To find the work done by the system when two moles of a diatomic ideal gas are taken through a process where \( P \cdot T = \text{constant} \) and the temperature is increased from \( T \) to \( 2T \), we can follow these steps: ### Step 1: Understand the process We are given that \( P \cdot T = k \) (a constant).

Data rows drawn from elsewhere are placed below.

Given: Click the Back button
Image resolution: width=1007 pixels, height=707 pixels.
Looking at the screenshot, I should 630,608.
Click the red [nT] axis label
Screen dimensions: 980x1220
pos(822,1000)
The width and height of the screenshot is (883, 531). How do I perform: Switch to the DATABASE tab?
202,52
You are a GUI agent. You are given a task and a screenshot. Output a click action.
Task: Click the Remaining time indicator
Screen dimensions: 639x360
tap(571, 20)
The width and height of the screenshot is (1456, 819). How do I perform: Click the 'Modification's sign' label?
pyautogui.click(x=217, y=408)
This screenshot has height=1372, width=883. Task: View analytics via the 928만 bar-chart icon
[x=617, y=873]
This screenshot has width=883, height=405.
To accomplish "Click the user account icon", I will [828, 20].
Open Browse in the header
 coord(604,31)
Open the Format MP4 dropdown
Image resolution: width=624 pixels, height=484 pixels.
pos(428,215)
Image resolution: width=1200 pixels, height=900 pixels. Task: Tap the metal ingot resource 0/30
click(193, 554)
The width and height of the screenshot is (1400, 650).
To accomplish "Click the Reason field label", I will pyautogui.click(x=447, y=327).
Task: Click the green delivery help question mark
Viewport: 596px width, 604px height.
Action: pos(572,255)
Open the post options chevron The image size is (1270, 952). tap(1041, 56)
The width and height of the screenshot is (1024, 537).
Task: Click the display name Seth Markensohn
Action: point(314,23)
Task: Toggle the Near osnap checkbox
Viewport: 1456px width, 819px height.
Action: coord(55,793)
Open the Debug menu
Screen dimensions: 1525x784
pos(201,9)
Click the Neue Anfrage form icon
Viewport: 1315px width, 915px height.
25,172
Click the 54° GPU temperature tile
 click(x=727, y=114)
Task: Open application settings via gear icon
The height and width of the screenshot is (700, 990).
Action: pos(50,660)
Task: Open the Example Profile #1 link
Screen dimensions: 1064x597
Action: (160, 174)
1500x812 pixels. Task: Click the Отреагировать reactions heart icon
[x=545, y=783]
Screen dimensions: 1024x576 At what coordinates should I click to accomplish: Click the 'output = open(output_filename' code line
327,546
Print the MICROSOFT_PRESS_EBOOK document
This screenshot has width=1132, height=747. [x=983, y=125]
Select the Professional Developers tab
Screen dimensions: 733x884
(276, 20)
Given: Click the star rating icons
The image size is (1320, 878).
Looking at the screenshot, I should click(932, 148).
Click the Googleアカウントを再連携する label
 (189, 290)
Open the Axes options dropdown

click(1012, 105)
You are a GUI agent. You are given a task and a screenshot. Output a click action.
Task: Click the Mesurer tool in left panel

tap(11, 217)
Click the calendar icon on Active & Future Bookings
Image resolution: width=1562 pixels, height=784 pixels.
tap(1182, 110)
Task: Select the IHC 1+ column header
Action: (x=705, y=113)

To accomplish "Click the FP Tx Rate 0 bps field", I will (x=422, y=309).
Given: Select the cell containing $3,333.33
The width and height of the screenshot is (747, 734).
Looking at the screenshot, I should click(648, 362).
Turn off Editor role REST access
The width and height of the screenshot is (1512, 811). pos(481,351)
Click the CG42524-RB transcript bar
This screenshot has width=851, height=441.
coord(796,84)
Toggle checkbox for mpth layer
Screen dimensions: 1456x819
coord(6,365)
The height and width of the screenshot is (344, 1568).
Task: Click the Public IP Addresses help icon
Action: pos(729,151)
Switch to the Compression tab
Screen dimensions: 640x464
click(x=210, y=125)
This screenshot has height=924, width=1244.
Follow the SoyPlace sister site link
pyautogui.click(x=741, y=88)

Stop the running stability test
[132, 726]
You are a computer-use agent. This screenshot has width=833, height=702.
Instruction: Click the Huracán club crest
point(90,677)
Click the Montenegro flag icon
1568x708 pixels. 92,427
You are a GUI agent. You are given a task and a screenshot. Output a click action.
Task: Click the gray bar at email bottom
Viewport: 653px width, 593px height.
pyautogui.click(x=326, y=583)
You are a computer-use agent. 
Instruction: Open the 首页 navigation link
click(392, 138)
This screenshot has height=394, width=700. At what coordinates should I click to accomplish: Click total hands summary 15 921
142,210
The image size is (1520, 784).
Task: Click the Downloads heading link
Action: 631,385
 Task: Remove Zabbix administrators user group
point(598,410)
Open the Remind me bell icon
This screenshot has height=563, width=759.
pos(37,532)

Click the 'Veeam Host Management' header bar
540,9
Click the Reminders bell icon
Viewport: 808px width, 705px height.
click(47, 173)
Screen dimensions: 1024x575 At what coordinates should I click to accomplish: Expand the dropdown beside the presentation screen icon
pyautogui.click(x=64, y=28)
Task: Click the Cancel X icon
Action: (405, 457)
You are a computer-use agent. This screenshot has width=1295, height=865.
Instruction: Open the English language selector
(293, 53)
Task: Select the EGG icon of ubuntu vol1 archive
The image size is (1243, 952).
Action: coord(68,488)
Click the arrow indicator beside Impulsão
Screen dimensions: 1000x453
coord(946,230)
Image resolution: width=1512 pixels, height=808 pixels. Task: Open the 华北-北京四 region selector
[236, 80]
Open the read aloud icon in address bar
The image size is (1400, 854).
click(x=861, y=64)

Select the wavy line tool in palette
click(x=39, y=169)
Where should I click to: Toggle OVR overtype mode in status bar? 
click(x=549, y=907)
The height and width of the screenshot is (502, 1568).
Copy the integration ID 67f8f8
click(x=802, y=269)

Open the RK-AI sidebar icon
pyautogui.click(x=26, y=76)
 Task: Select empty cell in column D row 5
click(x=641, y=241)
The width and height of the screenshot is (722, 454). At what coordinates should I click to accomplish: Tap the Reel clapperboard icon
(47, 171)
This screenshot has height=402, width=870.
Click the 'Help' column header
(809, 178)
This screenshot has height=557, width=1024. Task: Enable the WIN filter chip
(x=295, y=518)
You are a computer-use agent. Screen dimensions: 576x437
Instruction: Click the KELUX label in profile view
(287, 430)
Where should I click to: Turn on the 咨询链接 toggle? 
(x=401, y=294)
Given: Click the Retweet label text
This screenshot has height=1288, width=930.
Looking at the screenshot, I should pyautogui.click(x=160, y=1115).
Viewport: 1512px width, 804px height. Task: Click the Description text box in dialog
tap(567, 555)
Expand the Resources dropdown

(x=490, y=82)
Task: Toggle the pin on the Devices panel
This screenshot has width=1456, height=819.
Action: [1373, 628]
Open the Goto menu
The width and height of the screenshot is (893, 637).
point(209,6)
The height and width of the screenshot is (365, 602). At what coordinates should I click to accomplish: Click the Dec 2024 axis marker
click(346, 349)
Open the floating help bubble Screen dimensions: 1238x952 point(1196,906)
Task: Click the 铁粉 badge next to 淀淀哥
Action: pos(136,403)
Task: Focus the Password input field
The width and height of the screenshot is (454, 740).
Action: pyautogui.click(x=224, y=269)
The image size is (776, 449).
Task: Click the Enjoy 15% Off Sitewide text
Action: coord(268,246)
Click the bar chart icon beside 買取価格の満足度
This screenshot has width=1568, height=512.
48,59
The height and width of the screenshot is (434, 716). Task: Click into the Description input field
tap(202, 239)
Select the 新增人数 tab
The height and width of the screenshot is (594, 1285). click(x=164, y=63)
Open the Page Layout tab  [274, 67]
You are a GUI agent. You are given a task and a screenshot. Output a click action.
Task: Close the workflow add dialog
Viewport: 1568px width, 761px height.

This means that the product of pressure \( P \) and temperature \( T \) remains constant throughout the process. ### Step 2: Relate pressure, volume, and temperature Using the ideal gas law, we know: \[ PV = nRT \] From this, we can express pressure \( P \) as: \[ P = \frac{nRT}{V} \] ### Step 3: Substitute for \( P \) Since \( P \cdot T = k \), we can write: \[ P = \frac{k}{T} \] ### Step 4: Differentiate the equation We know that: \[ P = \frac{k}{T} \implies V = \frac{nRT}{P} \] Substituting for \( P \): \[ V = \frac{nRT^2}{k} \] Differentiating this equation with respect to \( T \): \[ dV = \frac{d(nRT^2/k)}{dT} = \frac{2nRT}{k} dT \] ### Step 5: Set up the work integral The work done \( W \) by the gas during the process is given by: \[ W = \int P \, dV \] Substituting \( P \) and \( dV \): \[ W = \int \frac{k}{T} \cdot \left(\frac{2nRT}{k} dT\right) \] This simplifies to: \[ W = 2nR \int dT \] ### Step 6: Evaluate the integral The limits of integration are from \( T \) to \( 2T \): \[ W = 2nR \left[ T \right]_{T}^{2T} = 2nR(2T - T) = 2nRT \] ### Step 7: Substitute the number of moles Given \( n = 2 \) (two moles of gas): \[ W = 2 \cdot 2RT = 4RT \] ### Final Answer Thus, the work done by the system is: \[ \boxed{4RT} \] ---